We also have some syntactical trouble in both poems, always a sign in 77DS – we know this by now, don’t we? – of a subject which Henry is struggling to cope with. In DS11 it is the final passage: ‘under what’s of the tent, / torn like then limbs’. I think the missing word is ‘left’ (‘under what’s [left] of the tent’) and I think the messed-up word is ‘then’ and it should be ‘their’ (‘torn like [their] limbs’). Well, one could be fanciful here (and why not? Where’s the harm?) and say the word ‘left’ is difficult for Henry because it is about abandonment (‘my father / who dared so long agone leave me’, DS76), and that a possessive is turned into a temporal term (‘their’ to ‘then’) for similar reasons. But I am certain that some of you will have better, stronger ideas than that.
‘I have said what I had to say’ might be read in two contradictory ways – I have said what I wanted to say; I have said what I was compelled to say. It is one of a number of moments in DS77 when Henry refers self-reflexively to his own performance. Is it an acknowledgement that the previous line is at once a firm conclusion and yet also slightly and deliberately opaque? Henry’s mind has moved from childbirth to adolescence and art, but behind these thoughts lay the frozen bodies. DS77 often flinches a little when death comes into view. A third reading: I have said all I am going to say.

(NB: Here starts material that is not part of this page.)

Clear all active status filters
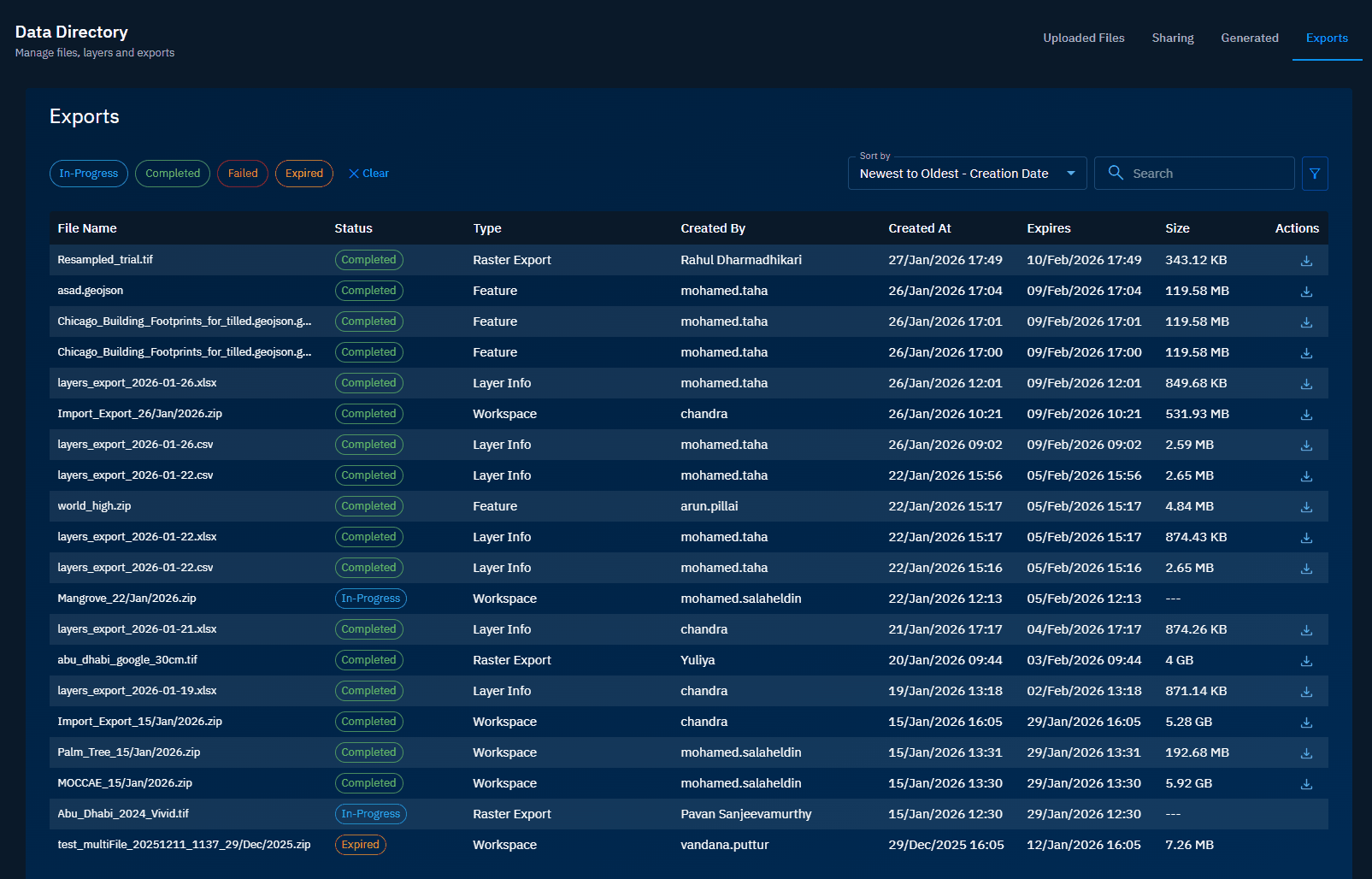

Before I go – thank you, as always, for sticking with this ultra-niche deep dive, especially those of you who comment (including my professorial pal Alan, whose ‘long agone’ PhD thesis I recently went in search of, and found instead a new friend). And sorry (not sorry) about some of the detours and, ahem, uncharacteristic digressions. But we are here at least partly to have fun, and I hope we will continue to do so. Next time, indeed, we will get a teeny bit Halloweeny, and return (hurrah!) to the movies. I feel y’all deserve it after the past couple of poems, which have been heavy on the heart, in so many ways. This week’s song is performed by Howard Devoto, and comes from the collaborative album It’ll End in Tears by This Mortal Coil.




Your wonderful deep readings of these poems, which I didn't know, have sometimes brought to my mind favourite scraps of other poetry in some opaque relation. This time what came to me was Ariel's luring Ferdinand with the image of a drowned Alonso, turned to coral with pearls for eyes, and Alonso himself trying to reconcile with the idea of his son "drowned, whom thus we stray to find". Why did I think of this? I suppose because of the Arctic explorers preserved in ice; but also the poignant power of "thus we stray to find" maybe here an apt image for rich, digressive exploration! Quite separately the idea of saying all one had to say made me think of a line from a lyric we both like, "thought I'd something more to say". It's great that you still have plenty more to say!
I am delighted to be your pal trailing you on this expedition, feet safely on the ground. I like your sense of the die/fly rhyme linking up with the fate of the balloonists. "Drawing" works in the same way with Chen Lung. "Sir" planted in the middle of his teenage death-wish seems to be a nod to his father. Another layer to lines 14-15, though a stretch: the present tense "what's" versus what once were limbs. Having written that out, it now strikes me as too fussy.